Park at the car park (charges apply in the summer months) and follow the path along the contours of the hillside, presenting sweeping views over Start Bay on one side (from the lost village at South Hallsands, to Beesands, Torcross, Slapton and beyond to Dartmouth) and the shelter of jagged ridge of prominent rocks on the other.
The Skerries (a rocky reef) extend 6.5kms off Start Point. At low water the bank is only just over 2m below the surface, the Skerries are well known as a good fishing spot but equally as a hazard to shipping. The coastline from Start Point to Dartmouth is strewn with shipwrecks of all shapes and sizes. One significant wreck near Start Point found by a group of local divers contained a hoard of tin ingots and beautiful gold bracelets and shed new light on historians understanding of the trade links of civilisations during the Bronze Age. The hoard can be seen in the British Museum in London.

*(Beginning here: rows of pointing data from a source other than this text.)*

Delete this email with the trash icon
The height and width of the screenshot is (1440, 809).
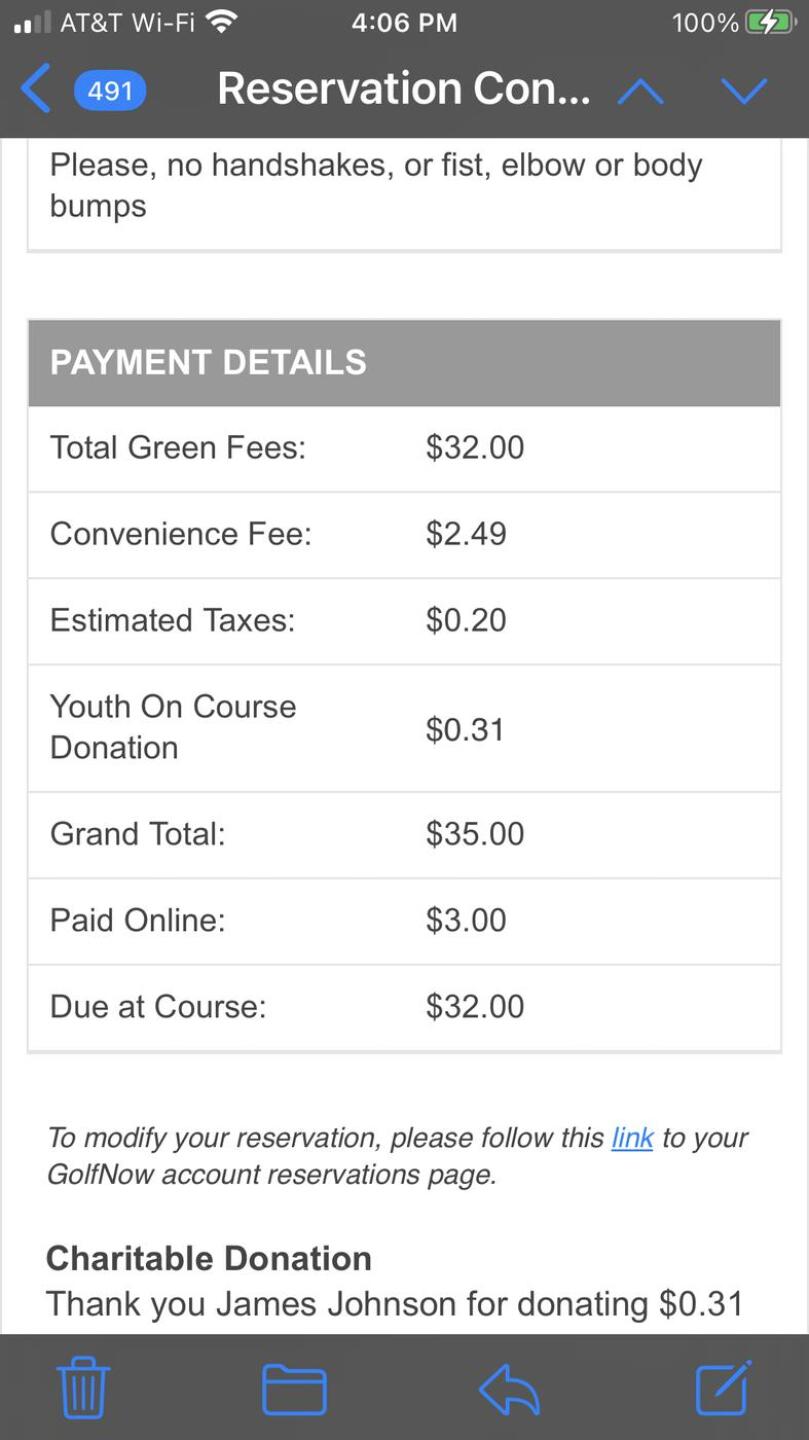click(84, 1388)
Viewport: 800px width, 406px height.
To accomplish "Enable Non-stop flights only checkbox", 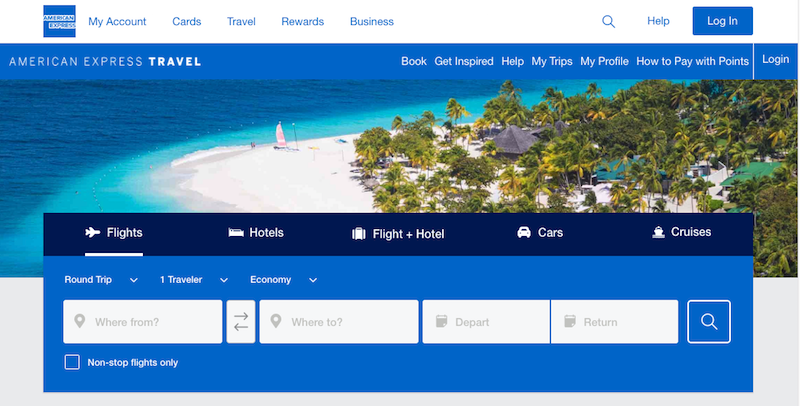I will [x=72, y=362].
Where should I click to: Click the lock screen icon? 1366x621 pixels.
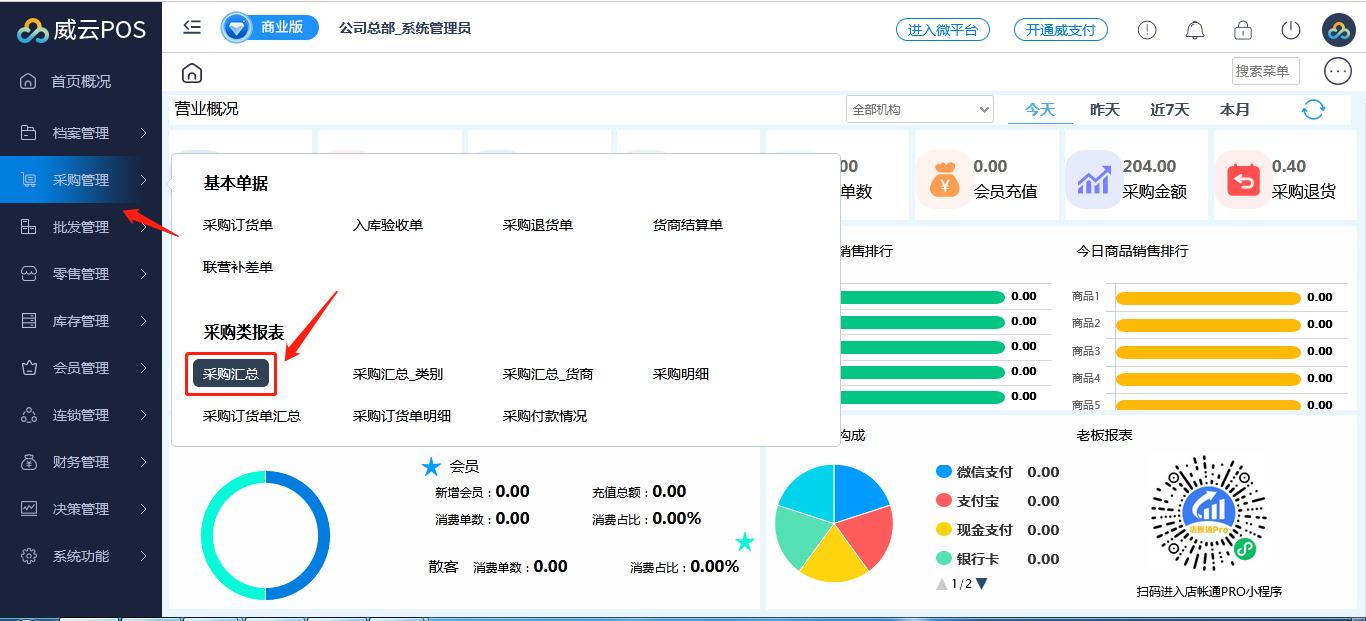1243,30
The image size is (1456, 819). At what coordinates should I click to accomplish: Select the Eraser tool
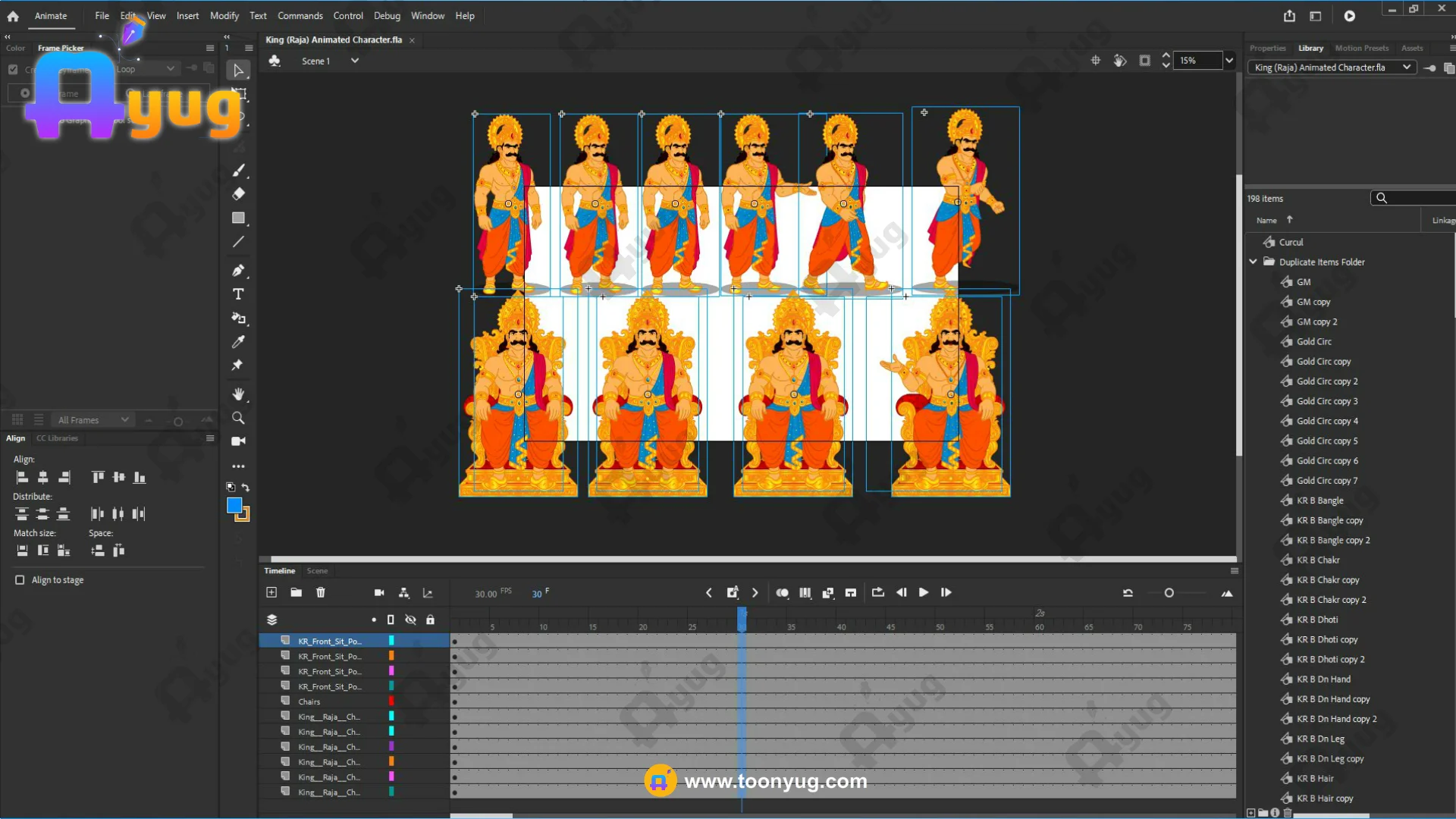pyautogui.click(x=238, y=193)
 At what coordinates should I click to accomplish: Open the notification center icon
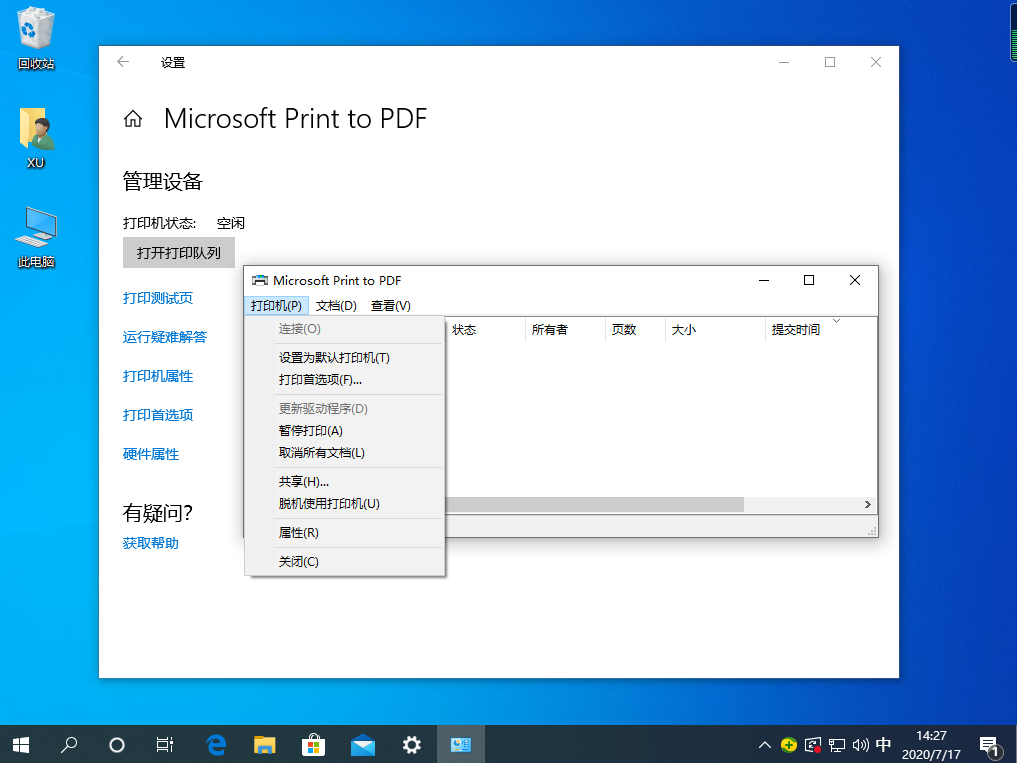(x=989, y=745)
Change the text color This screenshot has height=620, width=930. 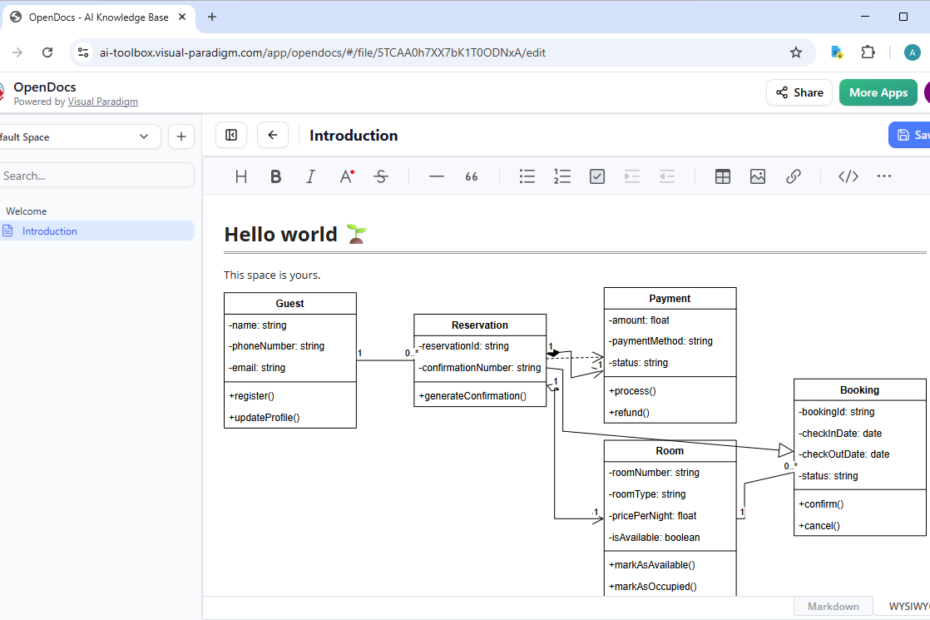(346, 177)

Following countless shipping disasters and heavy loss of life, the lighthouse was built to alert ships to the danger of Start Point and its surrounding rocks, most especially Black Rock and flashed its warning light for the first time in 1836.
The lighthouse is open to the public in the school holidays and on weekends (tickets for a family of 5 are £12- cash only!), you can check the details here http://www.startpointdevon.co.uk/open-dates.htm Tours run on the hour and take approximately 45 minutes.
The story of the lighthouse unfolds as you ascend from the bottom to the lantern room at the top, accompanied by an incredibly knowledgeable guide. Our children were particularly fascinated by the stories of the families of lighthouse keepers who lived in the lighthouse until it was automated in 1993. Visitors can climb right to the top, under the light, from which the views are breathtaking.
We would recommend extending your walk and returning to the car park by way of visiting Mattiscombe beach (one of our absolute favourites), and from where you may spot dolphins, porposies and grey seals.